You are pretty much spot on with your understanding re the fibres.

AR glass: They are coated with zirconium to give the required protection. It is an expensive material so be wary of cheaper prices which could be a cheaper, thinner coating, like some cheaper cars paintwork. Best to just suck up the high price and access a reputable dealer rather than go for cheaper stuff on the net. Being glass their melting point is around double that which they'll see in an oven. I've tested this in my kiln and they begin to melt at around 900C, so quite suitable for an oven but not for a kiln. They are widely used by the concrete counter top builders so readily available. The best thing about them to use is that they are softer to handle than the stainless needles, a good length to provide strength and disperse readily in the mix.

SS needles: If looking for them they're actual name is melt extract fibres. These are the industry standard for reinforcing refractory concretes. Because of their small size they have a large surface area to dissipate their heat to the refractory that surrounds them, unlike heavy rebar which will create thermal expansion issues. Being stainless gets around the rusting issue, but don't think stainless can't rust, it does, especially in environments where heat and moisture accelerate reactions, but way slower than mild steel. They're not called needles for nothing and create difficulties in placing the mix as well as sometimes leaving some sticking out of the edges of casts.I think this is the main reason most manufacturers don't use them as injuries are common. I usually get stuck at least once every time I use them.

Burnout fibres: These were originally developed to provide some strength to wet concrete and to reduce slump and shrinkage cracking. They do not provide strength to cured concrete. Being so fine they do not reduce the density of concretes so do not weaken the casts in the way perlite and vermiculite will.. Someone years ago decided to use them in concrete to provide a measure of fire protection. Or maybe they just discovered that by accident. If fire passes through a building expanding steam in the concrete wall has a tendency to create stem spalling, but if the concrete contains the fibres the steam is released. If the fire is really extreme the portland cement will die and the concrete is ruined, but in many cases the building structure is left intact. Being polypropylene mostly, although other materials have also been used, the fibres melt at 160C which is not far above the boiling point of water. I've tested these in an oven and yes they melt at almost exactly 160C. At that temperature they will be sucked into the refractory that surrounds them, then at a higher temperature simply burn away leaving a matrix of very fine pipes through which water vapour can pass. Regarding using them the greatest difficulty is their size because the smaller the fibre the greater the difficulty in getting it to disperse evenly into the mix.They tend to clump together. As a general rule they require around double the mixing time that you would normally use. I always pull them apart when adding them.

Other fibres: I also use basalt fibres which are around the same price as the AR fibres, but have a range of sizes in the supplied batch. They also are difficult to disperse, but provide slightly higher strength than the AR fibres below 400C, although slightly lower strength above 400C. The others I've been experimenting with are nano fibres. I've tried carbon nanotubes and graphene nano fibre additions, but there are problems with even dispersion and as you can't see them it is not possible to tell how well mixed in they are.

■ Goal of the exercise
Copy the forum post on reinforcing fibers from "Other fibres: I" up to and including "in they are.", swapping in "ceramic fibres" for "basalt fibres".

■ Information provided
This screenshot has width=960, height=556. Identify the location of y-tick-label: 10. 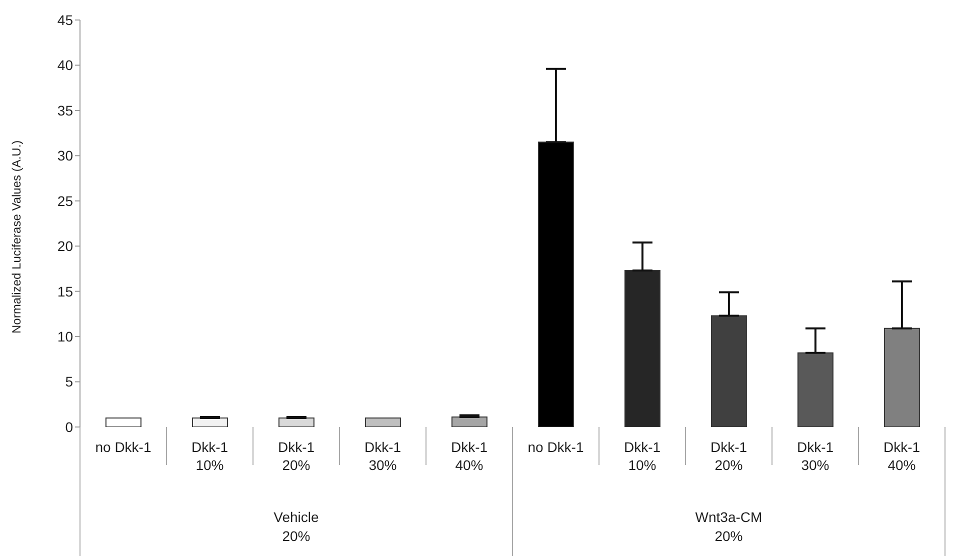
(66, 336).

■ Exercise solution
Other fibres: I also use ceramic fibres which are around the same price as the AR fibres, but have a range of sizes in the supplied batch. They also are difficult to disperse, but provide slightly higher strength than the AR fibres below 400C, although slightly lower strength above 400C. The others I've been experimenting with are nano fibres. I've tried carbon nanotubes and graphene nano fibre additions, but there are problems with even dispersion and as you can't see them it is not possible to tell how well mixed in they are.